Troubleshooting tips
- How do I resolve missing app or settings prompts in kiosk mode?
If a settings prompt (e.g., Bluetooth pairing or USB debugging enable) doesn’t appear: Ensure the Settings app is allowed in your kiosk profile. If not, add it as an allowed app or background app, then test again.
If an app isn’t appearing: Identify its package name using tools like Current Activity. Check if the app is listed under allowed apps in your kiosk profile. If missing, add it and verify. - Why aren’t the Home, Power, or Recent Apps buttons working in kiosk mode?
Cause:
If the device has a passcode enabled, it must be unlocked to restart or power off (security restriction). Additionally, if the kiosk profile allows "Unlock device without passcode", the passcode screen is removed, but the system still treats the device as locked. Hence, power/restart functions remain disabled.

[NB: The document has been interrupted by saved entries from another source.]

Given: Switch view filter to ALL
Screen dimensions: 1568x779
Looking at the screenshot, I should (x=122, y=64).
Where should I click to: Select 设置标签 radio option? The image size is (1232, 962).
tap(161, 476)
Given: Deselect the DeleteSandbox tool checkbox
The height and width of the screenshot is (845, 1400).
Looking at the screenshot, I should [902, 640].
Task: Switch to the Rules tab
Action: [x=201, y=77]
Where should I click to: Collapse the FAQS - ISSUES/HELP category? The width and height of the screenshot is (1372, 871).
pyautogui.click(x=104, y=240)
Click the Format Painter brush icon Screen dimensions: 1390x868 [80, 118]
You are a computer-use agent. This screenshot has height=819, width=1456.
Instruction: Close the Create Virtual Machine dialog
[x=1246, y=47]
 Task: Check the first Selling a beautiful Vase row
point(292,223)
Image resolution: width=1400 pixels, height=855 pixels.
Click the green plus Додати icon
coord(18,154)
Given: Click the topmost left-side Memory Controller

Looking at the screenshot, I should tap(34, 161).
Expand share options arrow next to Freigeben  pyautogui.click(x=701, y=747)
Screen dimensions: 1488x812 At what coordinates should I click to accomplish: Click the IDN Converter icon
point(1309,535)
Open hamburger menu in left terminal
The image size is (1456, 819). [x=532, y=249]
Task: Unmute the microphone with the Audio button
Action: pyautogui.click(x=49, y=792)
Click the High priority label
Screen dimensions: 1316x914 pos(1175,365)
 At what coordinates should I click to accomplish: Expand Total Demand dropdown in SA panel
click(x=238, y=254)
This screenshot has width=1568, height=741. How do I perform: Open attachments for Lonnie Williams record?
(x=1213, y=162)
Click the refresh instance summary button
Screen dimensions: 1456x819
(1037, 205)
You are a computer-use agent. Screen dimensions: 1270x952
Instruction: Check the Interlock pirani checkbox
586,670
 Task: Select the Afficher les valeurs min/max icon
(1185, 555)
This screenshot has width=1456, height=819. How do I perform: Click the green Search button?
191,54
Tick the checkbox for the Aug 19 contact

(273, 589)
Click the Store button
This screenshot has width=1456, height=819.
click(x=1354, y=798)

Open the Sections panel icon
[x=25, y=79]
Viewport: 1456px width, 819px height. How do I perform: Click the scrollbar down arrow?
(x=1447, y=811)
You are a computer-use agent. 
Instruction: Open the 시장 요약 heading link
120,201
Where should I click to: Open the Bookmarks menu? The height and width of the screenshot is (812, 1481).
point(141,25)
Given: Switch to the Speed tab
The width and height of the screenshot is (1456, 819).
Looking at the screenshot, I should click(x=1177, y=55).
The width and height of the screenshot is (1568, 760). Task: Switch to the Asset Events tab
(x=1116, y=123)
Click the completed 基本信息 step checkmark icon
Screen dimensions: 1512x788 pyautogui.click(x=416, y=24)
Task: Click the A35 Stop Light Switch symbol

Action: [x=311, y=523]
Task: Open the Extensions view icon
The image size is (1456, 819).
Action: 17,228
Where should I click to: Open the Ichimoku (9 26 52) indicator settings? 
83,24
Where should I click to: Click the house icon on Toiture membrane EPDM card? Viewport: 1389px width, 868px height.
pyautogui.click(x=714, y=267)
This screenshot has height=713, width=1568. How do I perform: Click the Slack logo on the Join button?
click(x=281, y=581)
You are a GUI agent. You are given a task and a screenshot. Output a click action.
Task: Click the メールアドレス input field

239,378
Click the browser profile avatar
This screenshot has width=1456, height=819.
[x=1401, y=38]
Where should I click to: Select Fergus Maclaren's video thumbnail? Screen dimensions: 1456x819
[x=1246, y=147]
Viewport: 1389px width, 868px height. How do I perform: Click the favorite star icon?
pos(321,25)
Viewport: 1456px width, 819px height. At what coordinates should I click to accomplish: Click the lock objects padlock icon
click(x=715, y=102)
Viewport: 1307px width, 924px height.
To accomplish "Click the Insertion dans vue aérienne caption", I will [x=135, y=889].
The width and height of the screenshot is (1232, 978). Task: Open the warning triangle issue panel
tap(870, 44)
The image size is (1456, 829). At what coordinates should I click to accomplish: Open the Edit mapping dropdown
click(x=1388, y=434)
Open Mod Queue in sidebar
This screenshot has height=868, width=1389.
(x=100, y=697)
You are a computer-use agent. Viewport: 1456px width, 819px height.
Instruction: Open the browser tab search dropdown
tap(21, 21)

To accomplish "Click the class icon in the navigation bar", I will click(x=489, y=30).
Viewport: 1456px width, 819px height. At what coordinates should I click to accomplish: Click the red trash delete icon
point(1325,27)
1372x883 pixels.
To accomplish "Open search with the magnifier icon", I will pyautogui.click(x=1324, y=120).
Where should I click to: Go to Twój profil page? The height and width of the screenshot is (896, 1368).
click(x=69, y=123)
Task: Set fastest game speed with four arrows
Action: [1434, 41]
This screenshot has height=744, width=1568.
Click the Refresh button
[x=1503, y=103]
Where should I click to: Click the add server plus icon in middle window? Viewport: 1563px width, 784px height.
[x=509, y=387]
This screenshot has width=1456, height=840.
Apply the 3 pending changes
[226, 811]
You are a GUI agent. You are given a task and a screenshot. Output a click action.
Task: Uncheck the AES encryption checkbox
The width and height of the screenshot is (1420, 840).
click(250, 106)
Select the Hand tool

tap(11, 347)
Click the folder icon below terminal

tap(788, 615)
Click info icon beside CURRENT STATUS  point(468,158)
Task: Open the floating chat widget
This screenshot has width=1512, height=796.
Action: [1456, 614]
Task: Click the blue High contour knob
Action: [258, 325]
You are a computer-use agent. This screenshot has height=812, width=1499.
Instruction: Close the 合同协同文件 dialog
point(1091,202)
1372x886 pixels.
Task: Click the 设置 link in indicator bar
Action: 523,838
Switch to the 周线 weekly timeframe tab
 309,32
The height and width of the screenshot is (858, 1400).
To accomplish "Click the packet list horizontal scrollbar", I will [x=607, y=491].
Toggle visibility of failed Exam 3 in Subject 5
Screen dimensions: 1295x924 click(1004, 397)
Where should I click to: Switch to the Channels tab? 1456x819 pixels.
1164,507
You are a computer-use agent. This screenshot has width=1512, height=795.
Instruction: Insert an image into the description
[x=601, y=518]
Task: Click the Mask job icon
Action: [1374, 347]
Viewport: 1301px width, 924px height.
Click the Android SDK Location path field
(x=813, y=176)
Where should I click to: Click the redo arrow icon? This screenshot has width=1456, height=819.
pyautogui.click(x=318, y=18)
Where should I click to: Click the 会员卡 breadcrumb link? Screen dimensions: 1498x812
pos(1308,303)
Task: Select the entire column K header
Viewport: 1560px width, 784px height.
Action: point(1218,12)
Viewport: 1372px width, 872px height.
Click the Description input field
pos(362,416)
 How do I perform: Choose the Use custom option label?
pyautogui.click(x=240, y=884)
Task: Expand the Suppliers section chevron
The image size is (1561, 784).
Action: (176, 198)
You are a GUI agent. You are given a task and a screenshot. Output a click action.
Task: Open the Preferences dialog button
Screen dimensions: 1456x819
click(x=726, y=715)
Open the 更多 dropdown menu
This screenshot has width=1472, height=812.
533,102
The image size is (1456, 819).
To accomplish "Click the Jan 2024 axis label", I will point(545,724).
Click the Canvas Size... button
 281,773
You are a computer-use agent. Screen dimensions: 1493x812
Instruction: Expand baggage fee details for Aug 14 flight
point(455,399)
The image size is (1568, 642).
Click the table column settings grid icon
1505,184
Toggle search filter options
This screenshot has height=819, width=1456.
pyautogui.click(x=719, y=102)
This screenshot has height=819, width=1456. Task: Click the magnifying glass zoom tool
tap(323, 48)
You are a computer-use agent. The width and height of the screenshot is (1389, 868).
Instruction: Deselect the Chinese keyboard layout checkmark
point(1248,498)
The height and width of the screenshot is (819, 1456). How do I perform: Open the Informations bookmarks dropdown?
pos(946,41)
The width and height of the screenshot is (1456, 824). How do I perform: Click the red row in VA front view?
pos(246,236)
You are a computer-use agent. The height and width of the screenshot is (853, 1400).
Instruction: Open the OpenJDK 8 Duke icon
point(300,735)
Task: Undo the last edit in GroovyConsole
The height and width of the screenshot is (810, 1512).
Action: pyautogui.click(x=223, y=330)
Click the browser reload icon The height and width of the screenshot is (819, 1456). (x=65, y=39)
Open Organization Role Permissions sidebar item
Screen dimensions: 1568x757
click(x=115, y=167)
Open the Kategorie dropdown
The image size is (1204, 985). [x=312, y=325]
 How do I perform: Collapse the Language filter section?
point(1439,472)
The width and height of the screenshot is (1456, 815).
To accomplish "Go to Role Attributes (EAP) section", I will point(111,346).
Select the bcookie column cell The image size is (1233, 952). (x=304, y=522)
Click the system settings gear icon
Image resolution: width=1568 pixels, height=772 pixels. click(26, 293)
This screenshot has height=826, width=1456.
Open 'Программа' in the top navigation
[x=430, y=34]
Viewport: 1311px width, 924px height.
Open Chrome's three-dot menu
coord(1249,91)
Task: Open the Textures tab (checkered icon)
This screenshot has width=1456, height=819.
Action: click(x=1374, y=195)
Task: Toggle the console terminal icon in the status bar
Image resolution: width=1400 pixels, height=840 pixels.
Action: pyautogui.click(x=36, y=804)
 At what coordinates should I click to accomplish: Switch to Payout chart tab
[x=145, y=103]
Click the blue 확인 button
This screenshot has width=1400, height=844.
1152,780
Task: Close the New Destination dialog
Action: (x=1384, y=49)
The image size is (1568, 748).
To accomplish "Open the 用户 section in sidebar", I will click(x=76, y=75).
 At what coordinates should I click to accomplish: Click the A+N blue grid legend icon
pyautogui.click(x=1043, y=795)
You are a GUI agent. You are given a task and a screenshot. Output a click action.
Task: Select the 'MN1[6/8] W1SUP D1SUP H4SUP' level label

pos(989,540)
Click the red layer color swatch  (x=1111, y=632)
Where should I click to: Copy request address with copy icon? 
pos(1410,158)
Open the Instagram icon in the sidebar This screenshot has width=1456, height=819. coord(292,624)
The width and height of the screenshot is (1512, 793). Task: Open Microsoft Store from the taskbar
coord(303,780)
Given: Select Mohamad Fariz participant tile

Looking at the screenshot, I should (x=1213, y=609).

Resolution:- Option 1: Remove the passcode (either manually or from Inventory Actions). If security is a concern, use Option 2.
- Option 2: Restrict "Unlock device without passcode" in the kiosk profile.
- What if a Kiosk provisioned device loses internet connectivity?
Once the Kiosk profile is associated to devices, ensure that these devices don't lose network connectivity. Else, these devices will be locked under Kiosk. If the device has lost connection with the server, you can recover the device from Kiosk as explained here. - Why can't I pause Kiosk using Time bound passcode?
While configuring the time passcode to pause Kiosk ensure the device time matches with the server time. If there is a mismatch, the user will be unable to use this passcode to pause Kiosk. You can prevent users from modifying the time on the device by configuring the Date/Time Settings under Restrictions and prevent the users from modifying these settings. - How should I configure physical keyboard in kiosk mode?
The device automatically recognizes when a physical keyboard is connected and disables the on-screen keyboard. If the on-screen keyboard needs to be enabled, navigate to the Custom settings app>Keyboard Settings and toggle on the Show on-screen keyboard option. - Why is the on-screen keyboard not working when external input device is connected?
When any external input device is physically connected, the mobile device recognizes it as a physical keyboard and disables the on-screen keyboard. To enable the on-screen keyboard, navigate to the Custom settings app>Keyboard Settings and toggle on the Show on-screen keyboard option.